Re: WIP: Failover Slots

From: Andres Freund <andres(at)anarazel(dot)de>
To: Robert Haas <robertmhaas(at)gmail(dot)com>
Cc: Craig Ringer <craig(at)2ndquadrant(dot)com>, Thom Brown <thom(at)linux(dot)com>, Simon Riggs <simon(at)2ndquadrant(dot)com>, PostgreSQL-development <pgsql-hackers(at)postgresql(dot)org>
Subject: Re: WIP: Failover Slots
Date: 2017-08-12 00:03:19
Message-ID: 20170812000319.4higzrilqyxstbko@alap3.anarazel.de
Views: Raw Message | Whole Thread | Download mbox | Resend email
Thread:
Lists: pgsql-hackers

On 2017-08-02 16:35:17 -0400, Robert Haas wrote:
> I actually think failover slots are quite desirable, especially now
> that we've got logical replication in core. In a review of this
> thread I don't see anyone saying otherwise. The debate has really
> been about the right way of implementing that.

Given that I presumably was one of the people pushing back more
strongly: I agree with that. Besides disagreeing with the proposed
implementation our disagreements solely seem to have been about
prioritization.

I still think we should have a halfway agreed upon *design* for logical
failover, before we introduce a concept that's quite possibly going to
be incompatible with that, however.
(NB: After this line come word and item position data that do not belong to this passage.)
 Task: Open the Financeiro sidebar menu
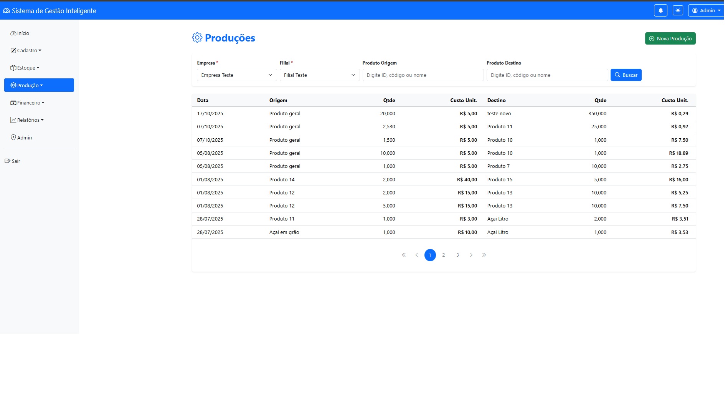[x=28, y=103]
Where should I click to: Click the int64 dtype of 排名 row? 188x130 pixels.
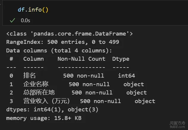126,76
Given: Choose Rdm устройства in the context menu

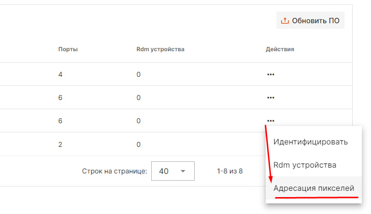Looking at the screenshot, I should (305, 165).
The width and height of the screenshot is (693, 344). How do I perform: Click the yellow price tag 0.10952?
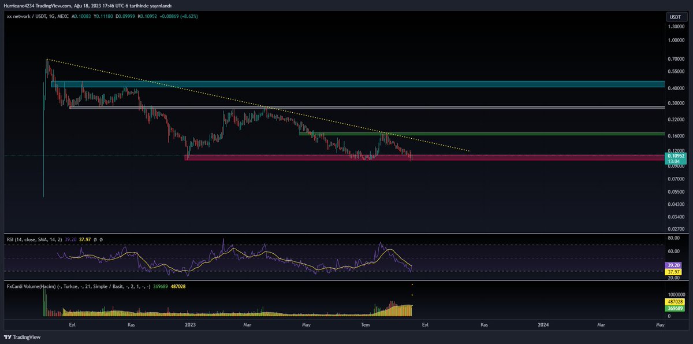(675, 156)
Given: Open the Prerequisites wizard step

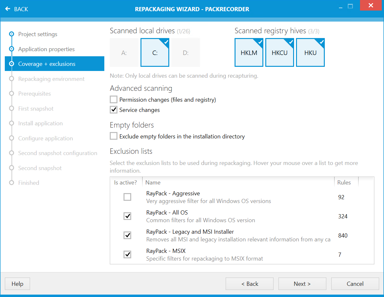Looking at the screenshot, I should click(12, 93).
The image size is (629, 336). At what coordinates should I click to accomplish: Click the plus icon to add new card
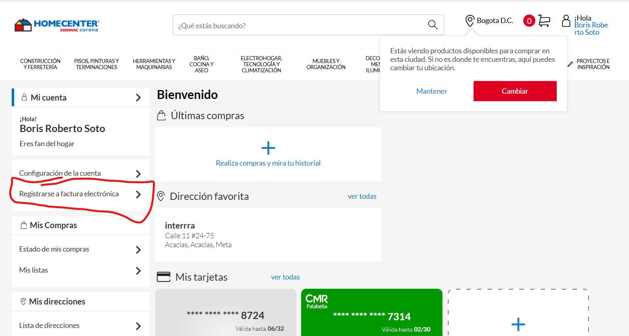(x=518, y=324)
But that doesn't mean it has to
submitted/merged to core.

> - When a standby connects to a master, it can optionally supply a list
> of slot names that it cares about.
> - The master responds by periodically notifying the standby of changes
> to the slot contents using some new replication sub-protocol message.
> - The standby applies those updates to its local copies of the slots.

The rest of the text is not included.